Every instance boots read only. The in-pod role reconciler observes Cluster status and only clears read-only mode when the instance is the confirmed primary.
Destroy an instance
Delete a single instance Pod and its PVC:
kubectl cloudnative-mysql destroy cluster-sample cluster-sample-3
This command also prompts for confirmation. Use it to clean up a failed or diverged instance you have decided to discard. The remaining instances keep running unaffected.
Reload MySQL parameters
After you change spec.mysql.parameters, apply dynamic parameters without
restarting:
kubectl cloudnative-mysql reload cluster-sample
This connects to each instance over mTLS and issues the equivalent of reloading the running configuration. Parameters that require a restart are noted and need a follow-up rolling restart.
Update parameters:
kubectl patch cluster cluster-sample --type merge -p \
'{"spec":{"mysql":{"parameters":{"require_secure_transport":"ON"}}}}'
cloudnative-mysql owns replication, backup, PITR, identity, and lifecycle-critical settings. User parameters that conflict with managed keys are rejected by the configuration layer.
Take an on-demand backup
Instead of crafting a Backup YAML by hand, use the plugin:
kubectl cloudnative-mysql backup cluster-sample
This creates a Backup object with sensible defaults: xtrabackup method,
prefer-standby target, online mode. The Backup reconciler then runs the actual
XtraBackup job. Track it:
kubectl cloudnative-mysql status cluster-sample
kubectl get backup -l mysql.cloudnative-mysql.io/cluster=cluster-sample
For recurring backups, create a ScheduledBackup resource. See the Scheduled
Backups page for the schedule format and options.

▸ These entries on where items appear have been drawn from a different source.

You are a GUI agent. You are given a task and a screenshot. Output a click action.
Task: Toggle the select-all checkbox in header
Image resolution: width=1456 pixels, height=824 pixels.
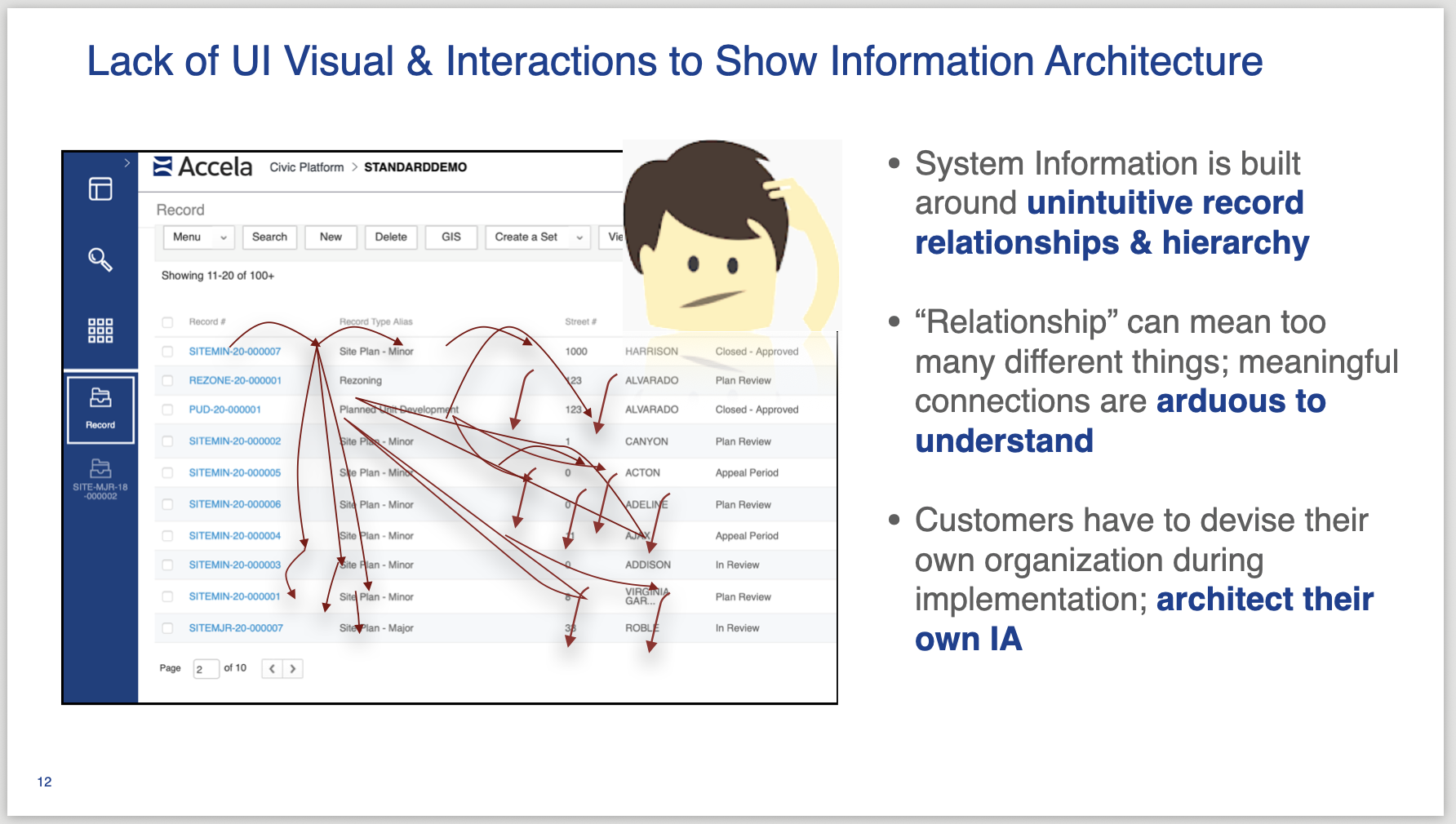click(x=167, y=322)
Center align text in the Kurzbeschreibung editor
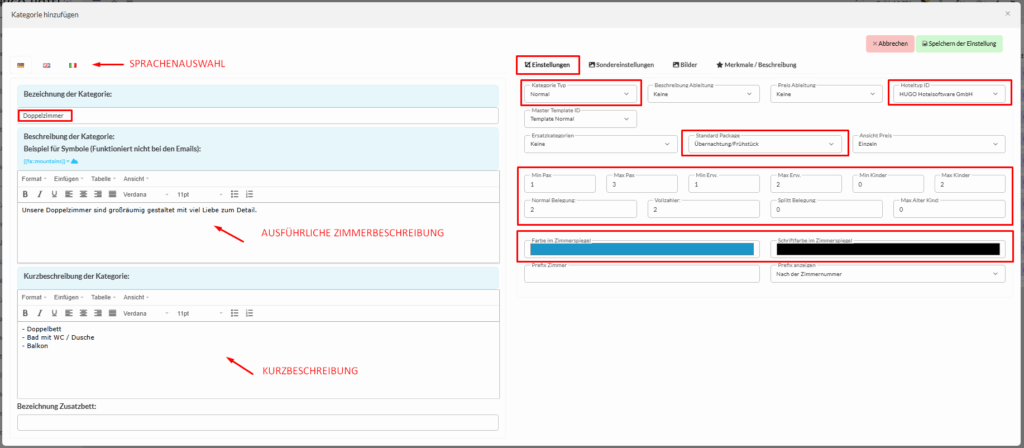 click(x=82, y=312)
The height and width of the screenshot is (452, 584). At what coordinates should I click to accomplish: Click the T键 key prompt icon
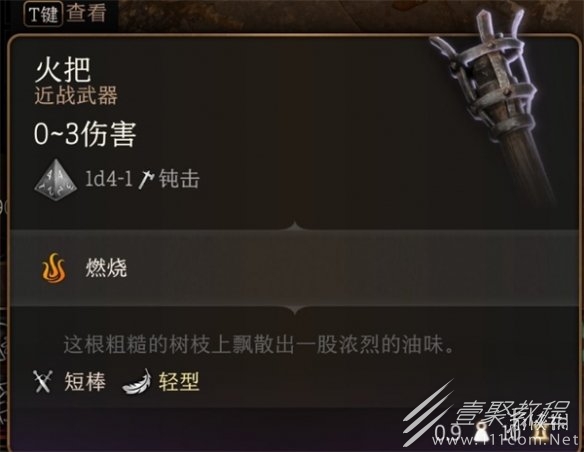(x=43, y=14)
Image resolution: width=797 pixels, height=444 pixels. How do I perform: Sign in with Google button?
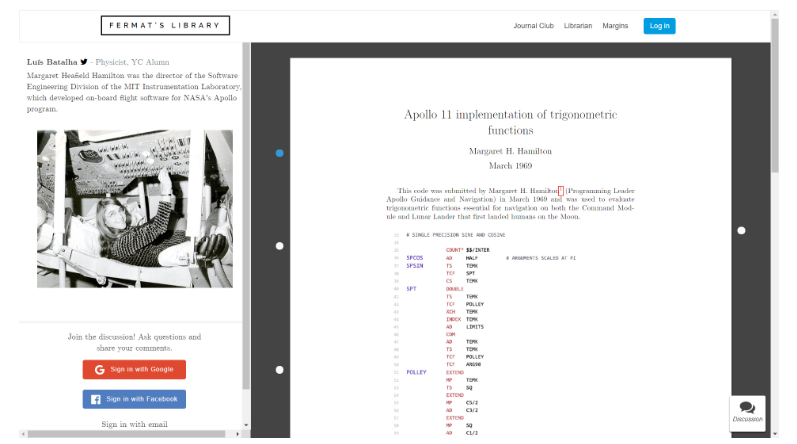(x=134, y=369)
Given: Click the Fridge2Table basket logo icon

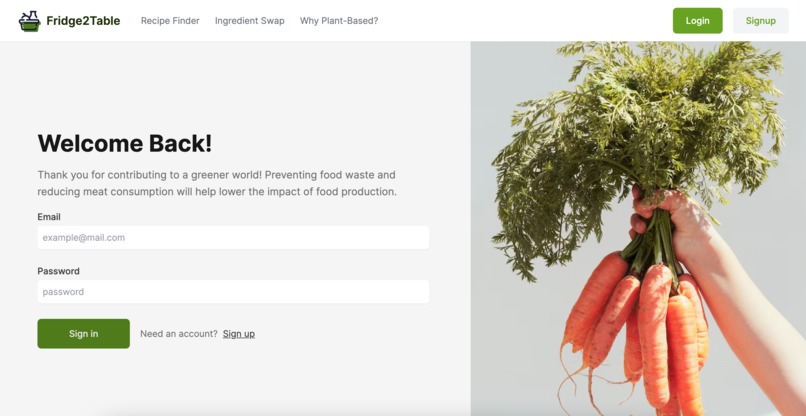Looking at the screenshot, I should tap(29, 21).
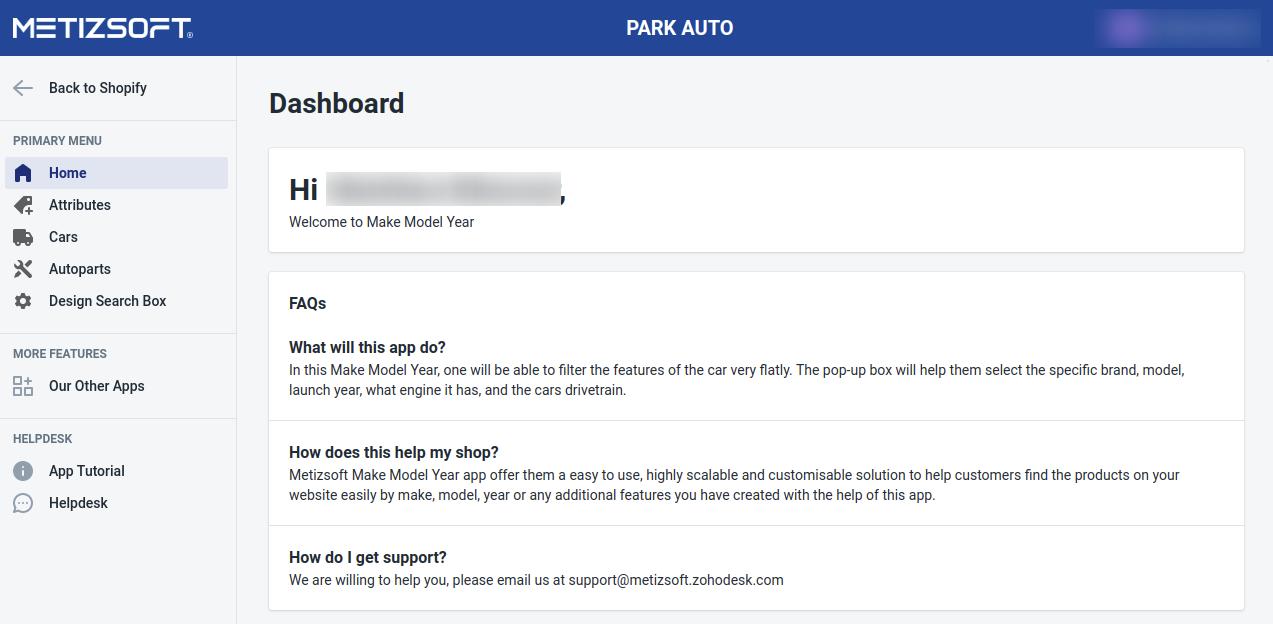Open Our Other Apps page
The image size is (1273, 624).
pos(96,386)
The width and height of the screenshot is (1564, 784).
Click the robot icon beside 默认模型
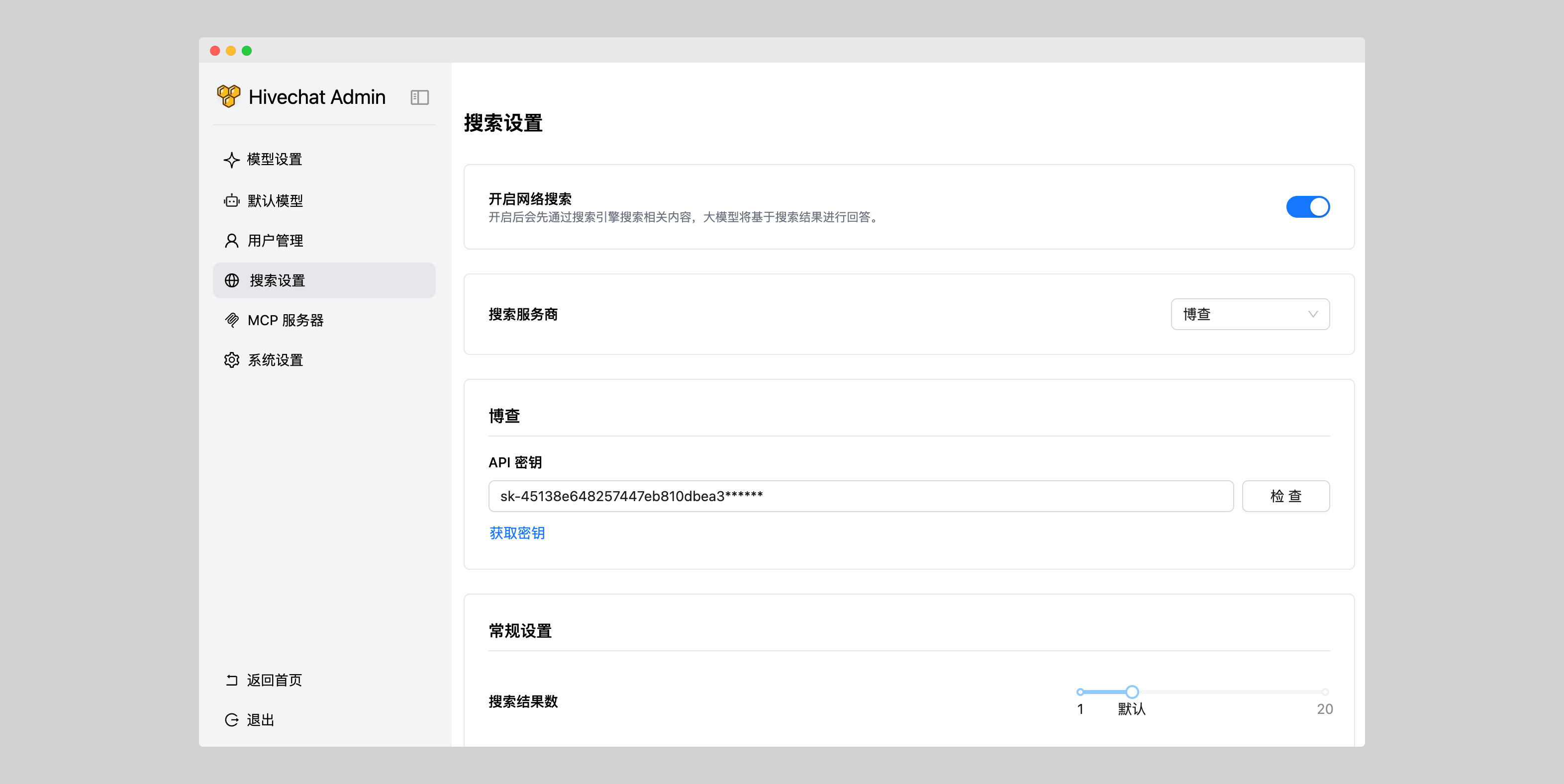pyautogui.click(x=231, y=200)
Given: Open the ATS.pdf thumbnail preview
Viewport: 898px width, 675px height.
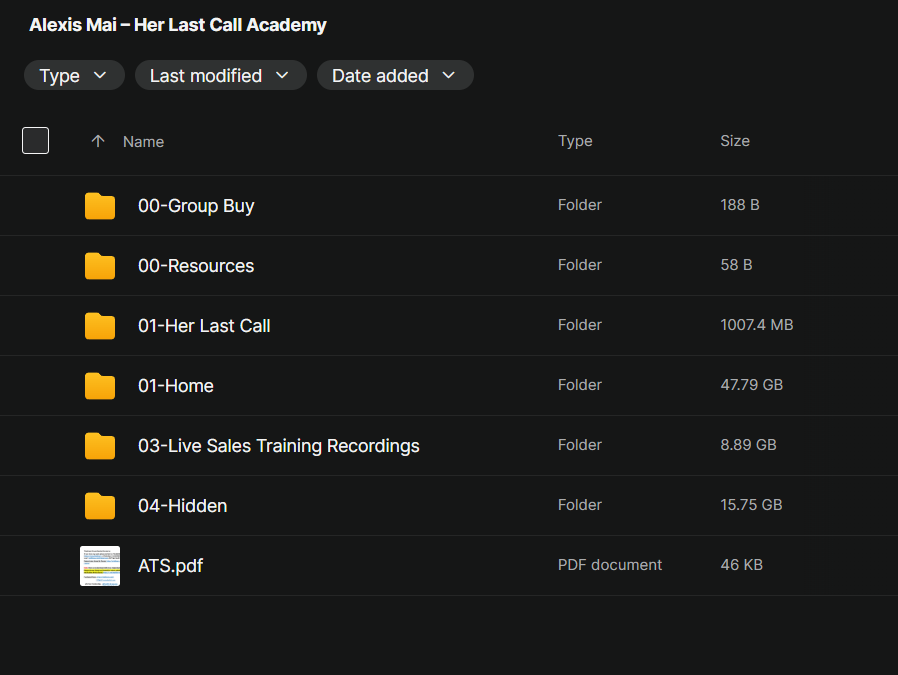Looking at the screenshot, I should [100, 566].
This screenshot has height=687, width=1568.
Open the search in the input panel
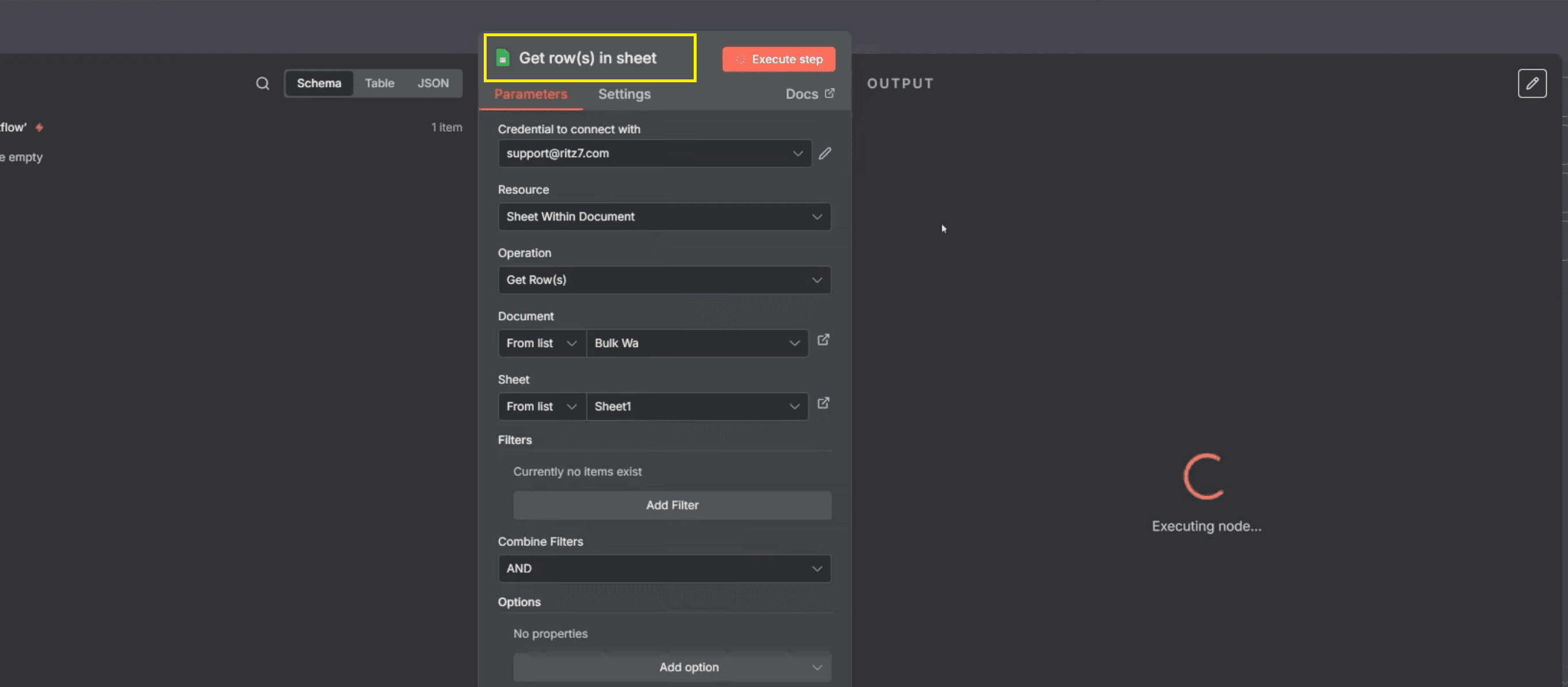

Deleting the Backup Kubernetes object does not delete the remote object-store
artifacts today. Remote cleanup is a planned finalizer/retention feature.
User management
cloudnative-mysql manages MySQL users through the control-tier API, reached over mTLS port-forwarding inside the cluster:
kubectl cloudnative-mysql user create cluster-sample --name=app --password-stdin < secret.txt
kubectl cloudnative-mysql user alter cluster-sample --name=app # prompt for new password
kubectl cloudnative-mysql user list cluster-sample
kubectl cloudnative-mysql user drop cluster-sample --name=old-user
Passwords are never accepted as flags. Use --password-stdin for piping from a
secret, or let the plugin prompt on the terminal with echo disabled.
Users can be created with optional grants (--superuser), TLS requirements
(--require-x509), and named privileges.
Database management
Manage MySQL databases the same way:
kubectl cloudnative-mysql database create cluster-sample --name=analytics
kubectl cloudnative-mysql database list cluster-sample
kubectl cloudnative-mysql database drop cluster-sample --name=analytics
You can specify character set and collation on create:
kubectl cloudnative-mysql database create cluster-sample --name=utf8db --charset=utf8mb4 --collation=utf8mb4_unicode_ci
Node maintenance window
Toggle the maintenance window before draining a node or performing Kubernetes node maintenance:
kubectl cloudnative-mysql maintenance set cluster-sample
kubectl cloudnative-mysql maintenance unset cluster-sample
Use --reuse-pvc to retain the existing PVC across node restarts. This is
useful when the underlying storage is durable and you want to avoid a full clone.
Scrape Prometheus metrics
kubectl cloudnative-mysql metrics cluster-sample # primary
kubectl cloudnative-mysql metrics cluster-sample cluster-sample-2 # specific instance
kubectl cloudnative-mysql metrics -w --filter=mysql_global_status_threads # watch mode, filtered
Add -w for continuous refresh. Use --filter with a pattern to narrow the
output to matching metric names (grep-style substring match).
Continuous archiving operations
When continuous archiving is enabled, inspect:
kubectl cloudnative-mysql status cluster-sample
Look for continuousArchiving in the output. Growing pending files or a
degraded condition usually means an object-store, credential, network, or
throughput issue.
Safe maintenance habits
- Prefer planned switchover before node or primary maintenance.
- Keep at least three instances for meaningful automatic failover.
- Use semi-sync when acknowledged-write durability matters.
- Keep object-store lifecycle rules aligned with backup and PITR retention.
- Treat retained PVCs and remote backups as recovery assets.